Update Endpoints auth samples.

endpoints/getting-started/clients/service_to_service_google_id_token/main.py

@@ -24,9 +24,9 @@
 from google.appengine.api import app_identity
 import webapp2
 
-DEFAUTL_SERVICE_ACCOUNT = "YOUR-CLIENT-PROJECT-ID@appspot.gserviceaccount.com"
+SERVICE_ACCOUNT_EMAIL = "YOUR-CLIENT-PROJECT-ID@appspot.gserviceaccount.com"
 HOST = "YOUR-SERVER-PROJECT-ID.appspot.com"
-TARGET_AUD = "YOUR-SERVER-PROJECT-ID@appspot.gserviceaccount.com"
+TARGET_AUD = "https://YOUR-SERVER-PROJECT-ID.appspot.com"
 
 
 def generate_jwt():
@@ -42,11 +42,10 @@ def generate_jwt():
         "iat": now,
         # expires after one hour.
         "exp": now + 3600,
-        # iss is the Google App Engine default service account email.

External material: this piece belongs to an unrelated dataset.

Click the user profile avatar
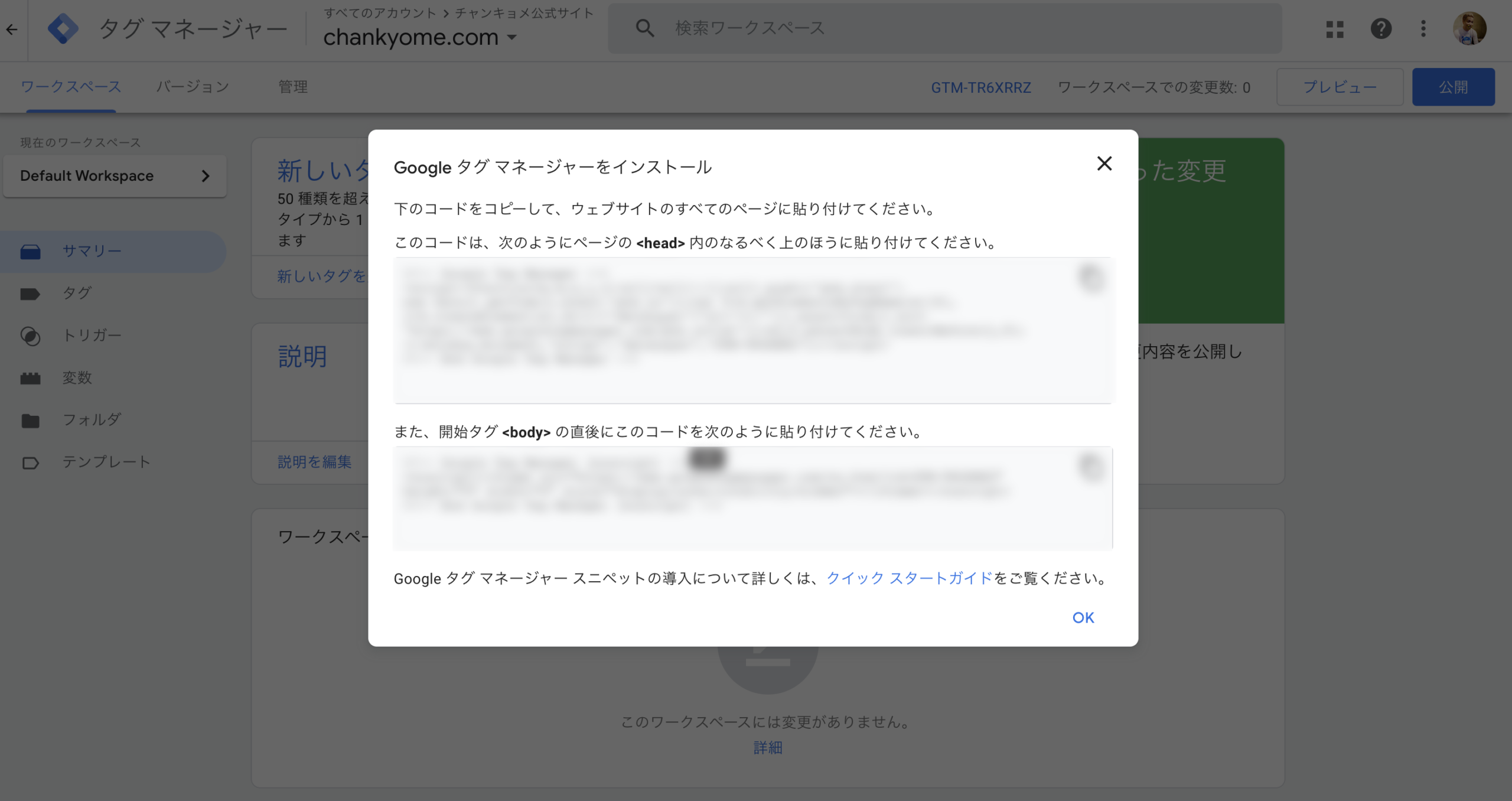The height and width of the screenshot is (801, 1512). coord(1469,29)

-        "iss": DEFAUTL_SERVICE_ACCOUNT,
-        # scope must match 'audience' for google_id_token in the security
-        # configuration in your swagger spec.

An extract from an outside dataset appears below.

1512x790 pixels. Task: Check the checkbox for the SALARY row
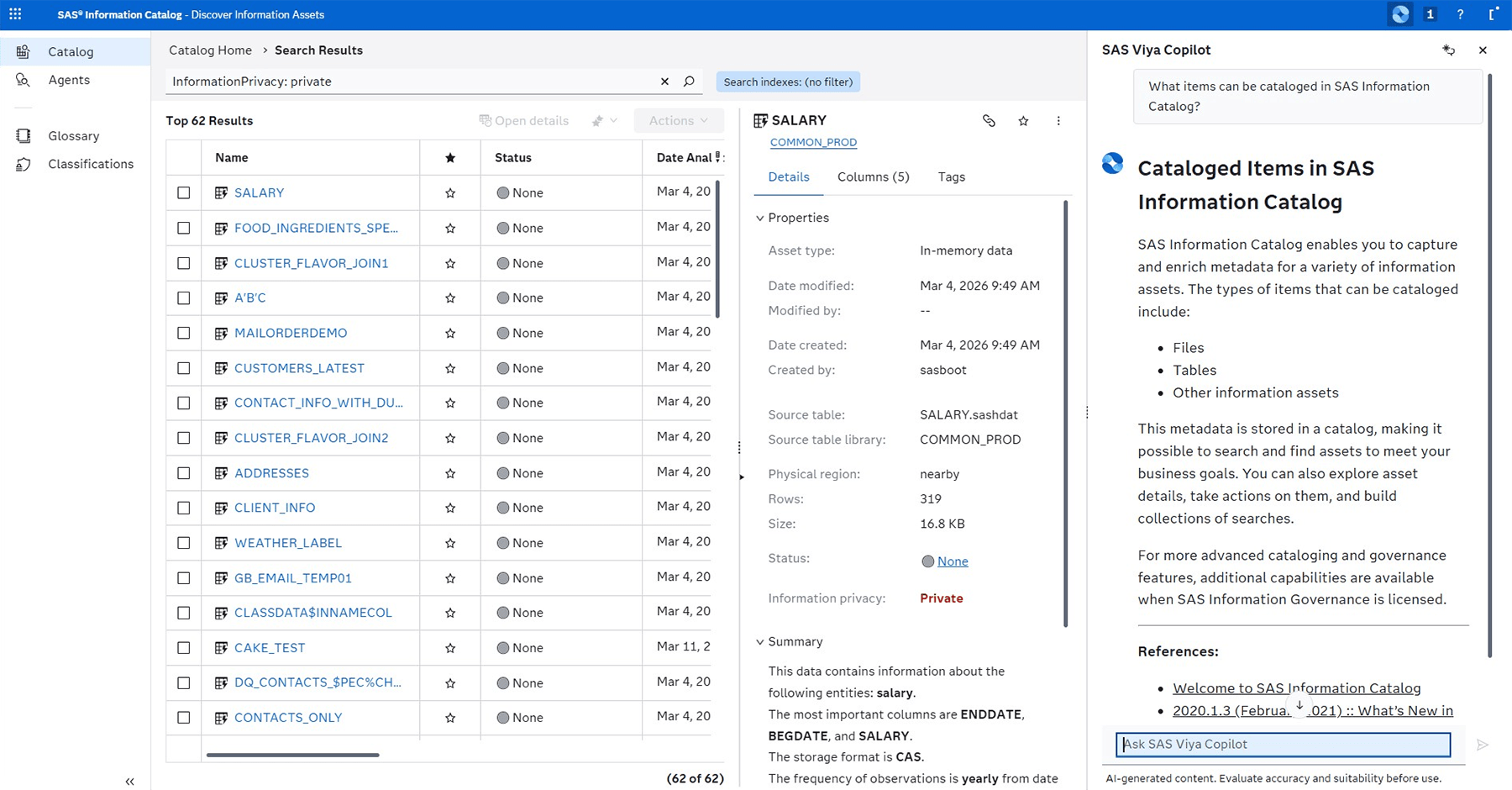coord(183,192)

-        "scope": TARGET_AUD,
+        # iss is the service account email.
+        "iss": SERVICE_ACCOUNT_EMAIL,
+        # target_audience is the URL of the target service.
+        "target_audience": TARGET_AUD,
         # aud must be Google token endpoints URL.

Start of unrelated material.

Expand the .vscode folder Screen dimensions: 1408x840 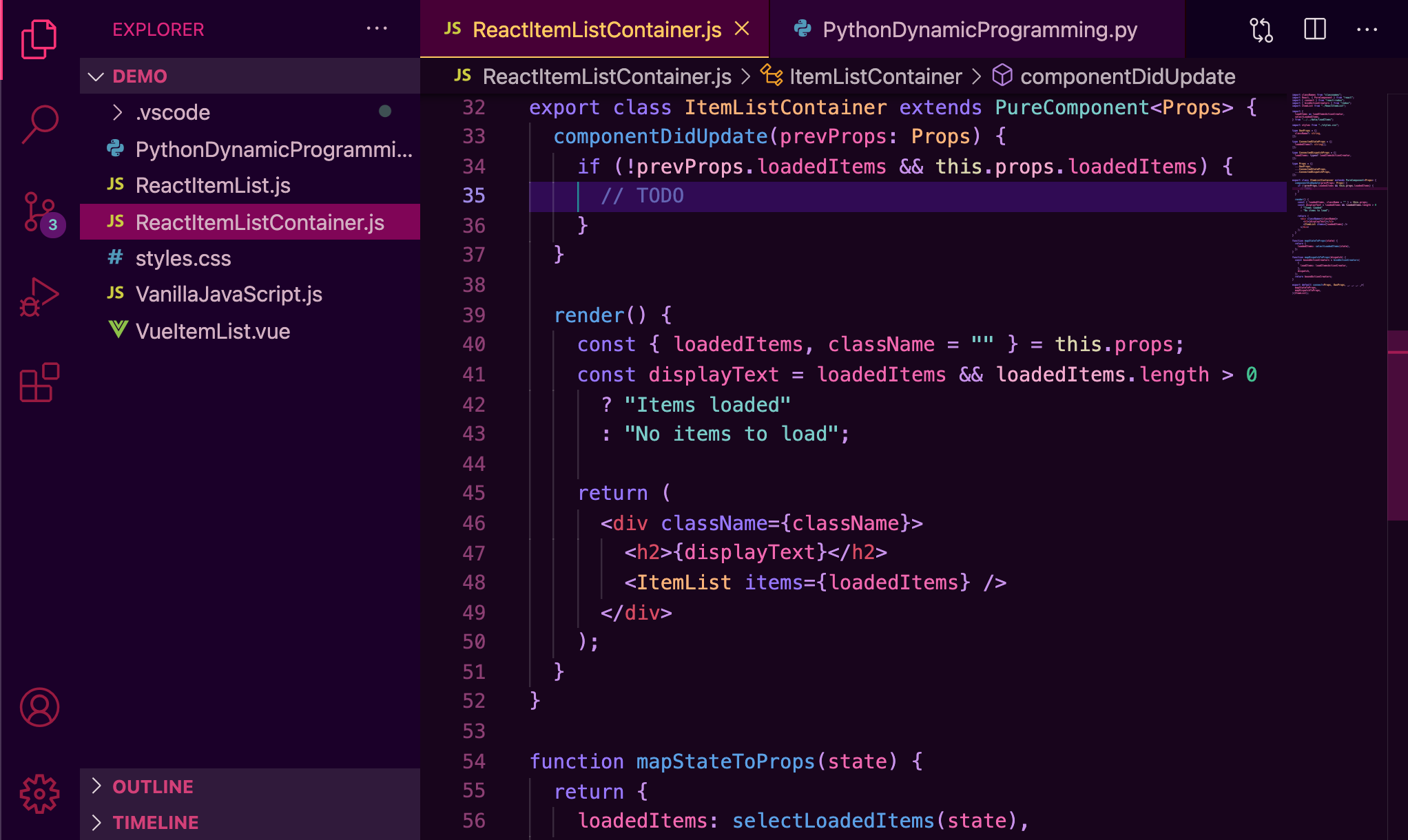point(173,112)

         "aud": "https://www.googleapis.com/oauth2/v4/token"
     })

endpoints/getting-started/openapi.yaml

@@ -141,8 +141,8 @@ securityDefinitions:
     authorizationUrl: ""
     flow: "implicit"
     type: "oauth2"
-    x-google-issuer: "accounts.google.com"
-    x-google-jwks_uri: "https://www.googleapis.com/oauth2/v1/certs"
+    x-google-issuer: "https://accounts.google.com"
+    x-google-jwks_uri: "https://www.googleapis.com/oauth2/v3/certs"
     # Your OAuth2 client's Client ID must be added here. You can add multiple client IDs to accept tokens form multiple clients.
     x-google-audiences: "YOUR-CLIENT-ID"
   # This section configures authentication using Firebase Auth.